#### [Texte de l'exercice]

↓

Monsieur Patient, vous vous êtes exprimé sur la réforme de la DGF. Pourquoi ne pas étudier, par exemple au sein d’un groupe du Comité des finances locales, le CFL, dédié à cette réforme, l’idée d’introduire de la péréquation dans la répartition de la quote-part DSU-DSR outre-mer ? Cette quote-part, la dotation d’aménagement des communes et circonscriptions territoriales d’outre-mer, la DACOM, est actuellement répartie en fonction du nombre d’habitants, et non en fonction de critères de ressources et de charges, comme c’est normalement le cas pour les dotations de péréquation.
J’ajoute que le projet de loi de finances prévoit que le Gouvernement rendra l’an prochain un rapport sur le Fonds national de péréquation des ressources intercommunales et communales, le FPIC. La préparation de ce rapport sera l’occasion d’examiner la répartition de la quote-part et de comparer ses effets à ceux qu’aurait l’application du droit commun dans les outre-mer.
La proposition de modifier la redevance des mines pour aller vers un taux variable en fonction des cours de l’or mérite quant à elle un examen approfondi, en lien avec le ministère de l'écologie, du développement durable et de l'énergie.

↑

#### [Données extraites]
↓

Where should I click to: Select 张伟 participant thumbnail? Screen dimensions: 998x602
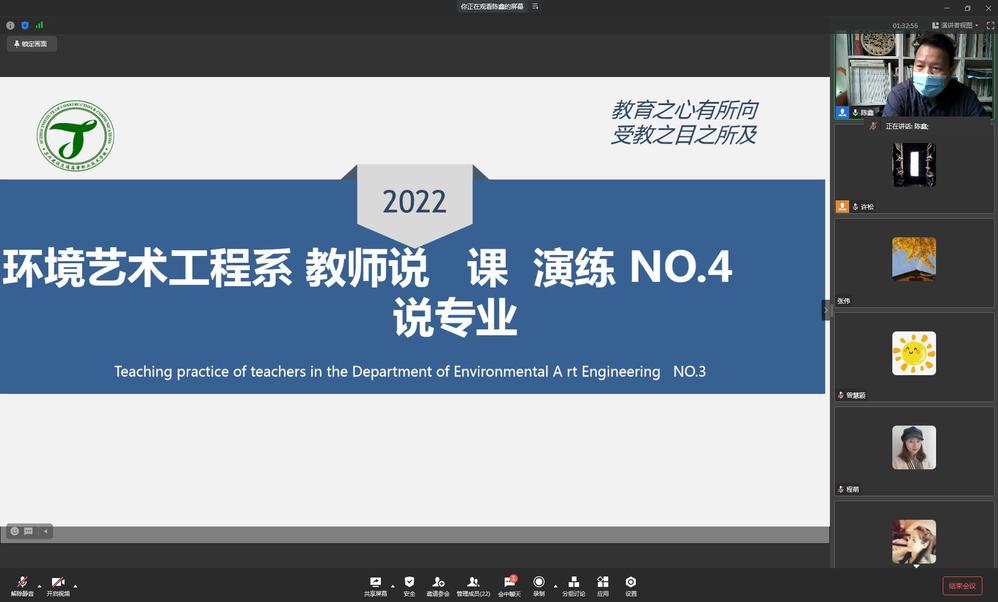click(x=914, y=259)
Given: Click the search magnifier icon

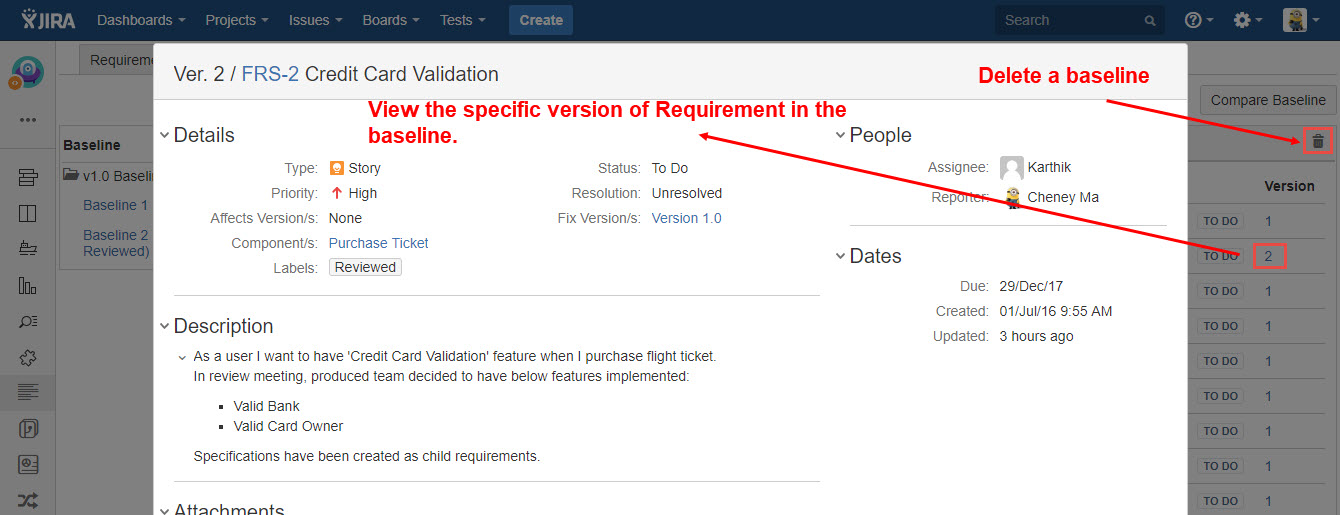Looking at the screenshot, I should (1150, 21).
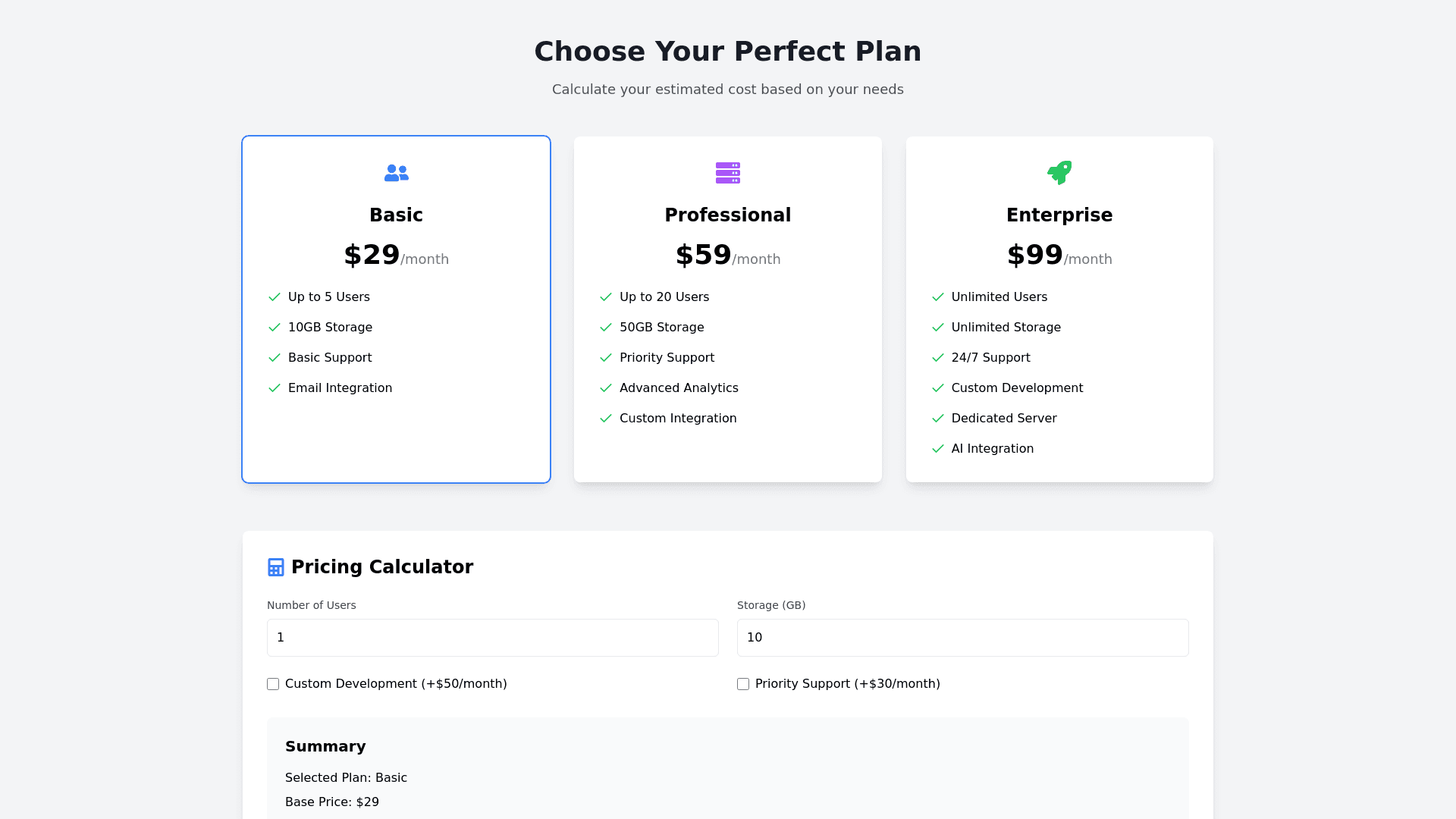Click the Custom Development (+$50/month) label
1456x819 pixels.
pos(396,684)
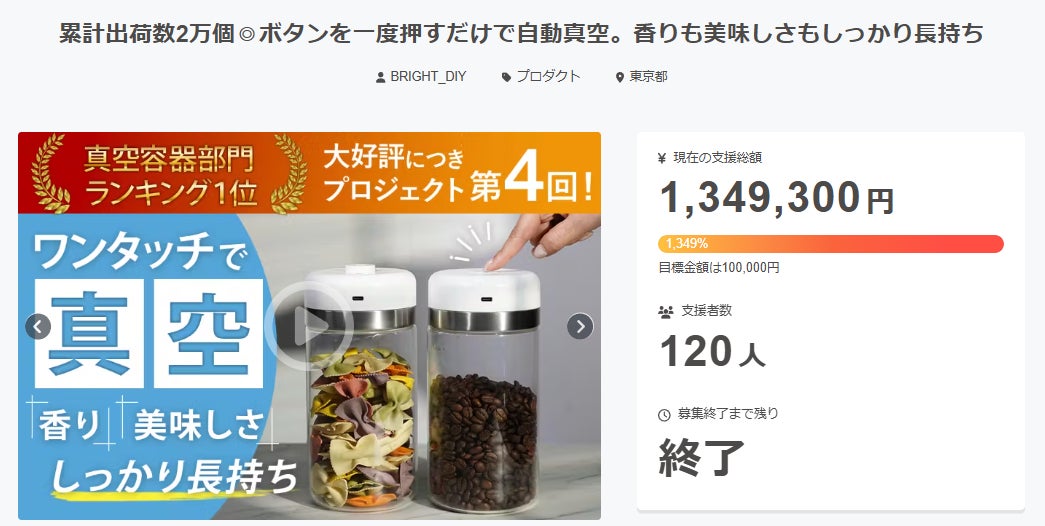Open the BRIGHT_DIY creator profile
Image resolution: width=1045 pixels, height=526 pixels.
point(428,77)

↑
↓

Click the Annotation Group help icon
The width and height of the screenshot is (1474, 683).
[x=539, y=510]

↑

#### [Consignes à suivre]
(1) Répondez à ces questions d'après le texte sur la DGF :
(a) Sur quelle base la DACOM est-elle répartie aujourd'hui ?
(b) Sur quel fonds le Gouvernement doit-il rendre un rapport l'an prochain ?
(c) Avec quel ministère faut-il examiner la proposition sur la redevance des mines ?
(2) Recopiez, dans le texte sur la DGF, le passage qui commence par les mots « J’ajoute que le » et se termine par « dans les outre-mer. ».

#### [Réponses attendues]
(1)
(a) En fonction du nombre d'habitants.
(b) Le Fonds national de péréquation des ressources intercommunales et communales, le FPIC.
(c) Le ministère de l'écologie, du développement durable et de l'énergie.

(2)
J’ajoute que le projet de loi de finances prévoit que le Gouvernement rendra l’an prochain un rapport sur le Fonds national de péréquation des ressources intercommunales et communales, le FPIC. La préparation de ce rapport sera l’occasion d’examiner la répartition de la quote-part et de comparer ses effets à ceux qu’aurait l’application du droit commun dans les outre-mer.